§ Directions
In the records below, the line containing "Viewport: 938px width, 360px height." is the first to keep. Retype it and all later lines exactly, through the end.

(Saved data entries)
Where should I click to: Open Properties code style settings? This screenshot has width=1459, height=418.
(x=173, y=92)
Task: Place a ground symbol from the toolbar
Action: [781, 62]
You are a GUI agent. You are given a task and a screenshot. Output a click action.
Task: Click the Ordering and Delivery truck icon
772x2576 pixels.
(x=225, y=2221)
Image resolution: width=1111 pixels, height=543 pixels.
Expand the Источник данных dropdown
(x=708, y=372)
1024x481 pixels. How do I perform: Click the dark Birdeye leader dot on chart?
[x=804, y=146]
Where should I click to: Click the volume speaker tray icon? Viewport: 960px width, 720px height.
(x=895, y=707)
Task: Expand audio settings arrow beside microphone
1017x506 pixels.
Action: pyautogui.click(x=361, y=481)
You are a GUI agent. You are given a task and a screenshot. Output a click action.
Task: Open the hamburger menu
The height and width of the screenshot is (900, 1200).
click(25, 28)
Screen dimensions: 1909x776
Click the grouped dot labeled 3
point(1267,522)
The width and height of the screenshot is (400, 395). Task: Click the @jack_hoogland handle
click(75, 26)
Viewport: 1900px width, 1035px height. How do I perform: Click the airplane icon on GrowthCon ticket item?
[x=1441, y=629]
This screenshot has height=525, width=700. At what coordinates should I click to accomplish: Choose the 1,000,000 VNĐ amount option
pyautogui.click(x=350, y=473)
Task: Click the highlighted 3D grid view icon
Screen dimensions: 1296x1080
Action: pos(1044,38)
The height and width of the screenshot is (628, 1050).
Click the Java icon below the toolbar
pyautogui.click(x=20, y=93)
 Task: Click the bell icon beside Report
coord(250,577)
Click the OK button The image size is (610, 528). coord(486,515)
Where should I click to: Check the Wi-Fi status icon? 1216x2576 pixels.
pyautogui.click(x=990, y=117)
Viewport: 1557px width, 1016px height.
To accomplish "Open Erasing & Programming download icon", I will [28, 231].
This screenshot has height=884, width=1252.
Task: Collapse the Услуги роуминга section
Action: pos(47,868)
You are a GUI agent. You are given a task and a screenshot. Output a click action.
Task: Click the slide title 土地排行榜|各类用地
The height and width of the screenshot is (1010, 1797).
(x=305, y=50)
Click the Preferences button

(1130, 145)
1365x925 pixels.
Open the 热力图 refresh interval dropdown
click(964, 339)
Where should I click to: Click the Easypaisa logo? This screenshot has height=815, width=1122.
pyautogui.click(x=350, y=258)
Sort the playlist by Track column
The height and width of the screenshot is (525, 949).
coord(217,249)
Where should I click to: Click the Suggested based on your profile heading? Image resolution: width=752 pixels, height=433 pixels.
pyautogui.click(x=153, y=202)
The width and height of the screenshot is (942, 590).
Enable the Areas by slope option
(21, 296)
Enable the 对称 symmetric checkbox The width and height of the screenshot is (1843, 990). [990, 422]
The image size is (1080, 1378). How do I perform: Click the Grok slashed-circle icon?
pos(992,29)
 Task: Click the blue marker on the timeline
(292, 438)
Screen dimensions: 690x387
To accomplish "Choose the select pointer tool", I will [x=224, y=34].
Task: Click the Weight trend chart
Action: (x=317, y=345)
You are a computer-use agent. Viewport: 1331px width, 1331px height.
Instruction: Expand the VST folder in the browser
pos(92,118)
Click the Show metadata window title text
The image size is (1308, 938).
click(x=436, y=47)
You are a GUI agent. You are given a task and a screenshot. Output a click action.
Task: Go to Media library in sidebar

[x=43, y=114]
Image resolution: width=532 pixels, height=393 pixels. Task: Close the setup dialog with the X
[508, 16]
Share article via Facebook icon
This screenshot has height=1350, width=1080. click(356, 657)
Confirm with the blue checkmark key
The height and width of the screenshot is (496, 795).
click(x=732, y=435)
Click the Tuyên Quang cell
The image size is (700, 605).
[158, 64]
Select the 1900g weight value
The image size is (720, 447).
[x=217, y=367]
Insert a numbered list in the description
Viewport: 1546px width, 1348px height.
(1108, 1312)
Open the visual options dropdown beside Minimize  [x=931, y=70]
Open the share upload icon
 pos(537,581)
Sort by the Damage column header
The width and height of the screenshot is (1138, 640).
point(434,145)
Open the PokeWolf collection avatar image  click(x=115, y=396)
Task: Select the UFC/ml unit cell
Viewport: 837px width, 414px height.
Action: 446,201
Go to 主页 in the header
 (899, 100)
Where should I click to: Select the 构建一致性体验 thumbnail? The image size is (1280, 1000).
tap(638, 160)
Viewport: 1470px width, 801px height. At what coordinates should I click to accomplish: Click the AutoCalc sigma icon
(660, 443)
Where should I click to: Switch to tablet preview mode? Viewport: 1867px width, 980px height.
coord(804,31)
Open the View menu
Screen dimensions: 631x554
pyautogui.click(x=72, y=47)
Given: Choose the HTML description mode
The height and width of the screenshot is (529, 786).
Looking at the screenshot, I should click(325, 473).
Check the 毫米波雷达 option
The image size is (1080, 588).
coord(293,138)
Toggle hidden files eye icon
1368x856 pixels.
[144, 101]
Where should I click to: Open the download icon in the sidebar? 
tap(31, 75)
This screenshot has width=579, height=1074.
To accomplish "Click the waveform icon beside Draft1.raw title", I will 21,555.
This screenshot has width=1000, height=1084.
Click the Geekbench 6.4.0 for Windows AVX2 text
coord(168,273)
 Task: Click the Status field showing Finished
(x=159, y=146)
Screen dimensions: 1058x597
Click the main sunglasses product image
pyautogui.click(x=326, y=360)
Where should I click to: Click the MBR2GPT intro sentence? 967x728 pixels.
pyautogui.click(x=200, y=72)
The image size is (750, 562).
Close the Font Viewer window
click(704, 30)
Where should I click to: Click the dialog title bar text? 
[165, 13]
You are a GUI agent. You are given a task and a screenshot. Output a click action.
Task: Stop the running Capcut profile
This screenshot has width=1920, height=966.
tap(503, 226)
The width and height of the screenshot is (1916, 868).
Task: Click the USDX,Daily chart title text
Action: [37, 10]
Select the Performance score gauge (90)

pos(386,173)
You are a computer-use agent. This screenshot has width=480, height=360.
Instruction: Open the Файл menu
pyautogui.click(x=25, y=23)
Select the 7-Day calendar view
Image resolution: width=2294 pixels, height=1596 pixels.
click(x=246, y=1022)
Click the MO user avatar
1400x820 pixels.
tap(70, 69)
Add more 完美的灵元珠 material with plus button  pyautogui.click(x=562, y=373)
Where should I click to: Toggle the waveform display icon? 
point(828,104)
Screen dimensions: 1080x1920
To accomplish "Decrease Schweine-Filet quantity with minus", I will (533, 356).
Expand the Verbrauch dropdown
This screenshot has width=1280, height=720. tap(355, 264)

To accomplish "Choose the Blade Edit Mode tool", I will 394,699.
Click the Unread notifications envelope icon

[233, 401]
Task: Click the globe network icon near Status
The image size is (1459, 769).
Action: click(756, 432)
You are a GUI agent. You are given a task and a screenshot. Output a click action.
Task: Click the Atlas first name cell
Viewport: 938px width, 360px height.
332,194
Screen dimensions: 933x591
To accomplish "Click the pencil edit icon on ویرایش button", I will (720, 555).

§ Written solution
Viewport: 938px width, 360px height.
332,194
Screen dimensions: 933x591
To accomplish "Click the pencil edit icon on ویرایش button", I will (720, 555).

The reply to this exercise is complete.